_PASSAGE PROVIDED_
--------------------------------------------------

How to recognize and treat atopic dermatitis
Pediatric atopic dermatitis (AD), also referred to as allergic eczema, is a chronic skin disease marked by dry, sensitive skin that easily becomes red, scaly and severely itchy
Atopic dermatitis affects 20 to 30 percent of children and adolescents in the U.S., with most children exhibiting symptoms by age 5. “In infants, a rash will typically first appear on the face and scalp,” explains Ronald Cotliar, MD, UCLA pediatric dermatologist. “As children get older, the rash will spread and start to localize around the creases of their necks, wrists, elbows, knees, ankles and armpits.” By adulthood, about 40 percent of childhood AD cases will subside or significantly improve, but for others, the condition may manifest in different places.
Atopic dermatitis has not been traced to a singular cause, but has been linked to several factors, including genetics, immune system problems, an abnormal skin barrier and environmental conditions such as extreme temperatures or allergens.
“There are a number of proven ways to treat and control AD,” Dr. Cotliar says.
For children with mild AD, three common treatment recommendations include:
- Taking a daily bath with mild body wash
- Applying moisturizer to the irritated areas while the skin is damp
- Applying topical corticosteroids up to twice a day to reduce redness, inflammation and itching, as directed by your doctor
For moderate to severe AD, shower and moisturize as stated above but consult your pediatrician about stronger topical medications or other therapies that may be necessary to treat severe itching/ allergic reactions.
“It is extremely important that parents and caregivers avoid placing their children on any special diets, such as elimination diets, to treat AD on the recommendation of a friend or online chat group,” says Dr. Cotliar. Instead, families should work with their pediatricians to learn how to best support their child.
Some common AD triggers:
- Dry skin, often due to excessive washing
- Changes in weather or overheating
- Certain foods associated with common allergies
- Allergens (dust mites, pollen, mold)
- Fragrant toiletries containing alcohol
- Harsh soaps and detergents
- Wool or synthetic clothing
Supporting your child
Each child is different and may exhibit varying levels of sensitivity to different triggers. Be mindful of what soothes your child’s skin and what causes flare-ups. Take proactive measures to avoid exasperating the condition, such as keeping your child’s skin moisturized throughout the day or purchasing soft, breathable clothes if your child seems to be itchier in certain fabrics. For an individualized treatment plan, schedule a visit with your child’s pediatrician.

--------------------------------------------------

_DATA FOR REVIEW_
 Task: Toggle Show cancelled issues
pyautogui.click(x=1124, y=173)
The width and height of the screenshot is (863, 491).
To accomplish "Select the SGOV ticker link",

--------------------------------------------------

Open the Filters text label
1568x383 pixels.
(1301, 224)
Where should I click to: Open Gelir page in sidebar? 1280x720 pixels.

--------------------------------------------------

_WHAT THIS TASK INVOLVES_
Revise the atopic dermatitis text from "Atopic dermatitis has" up to and including "Dr. Cotliar says.", substituting "single cause" for "singular cause".

_ANSWER TO THIS TASK_
Atopic dermatitis has not been traced to a single cause, but has been linked to several factors, including genetics, immune system problems, an abnormal skin barrier and environmental conditions such as extreme temperatures or allergens.
“There are a number of proven ways to treat and control AD,” Dr. Cotliar says.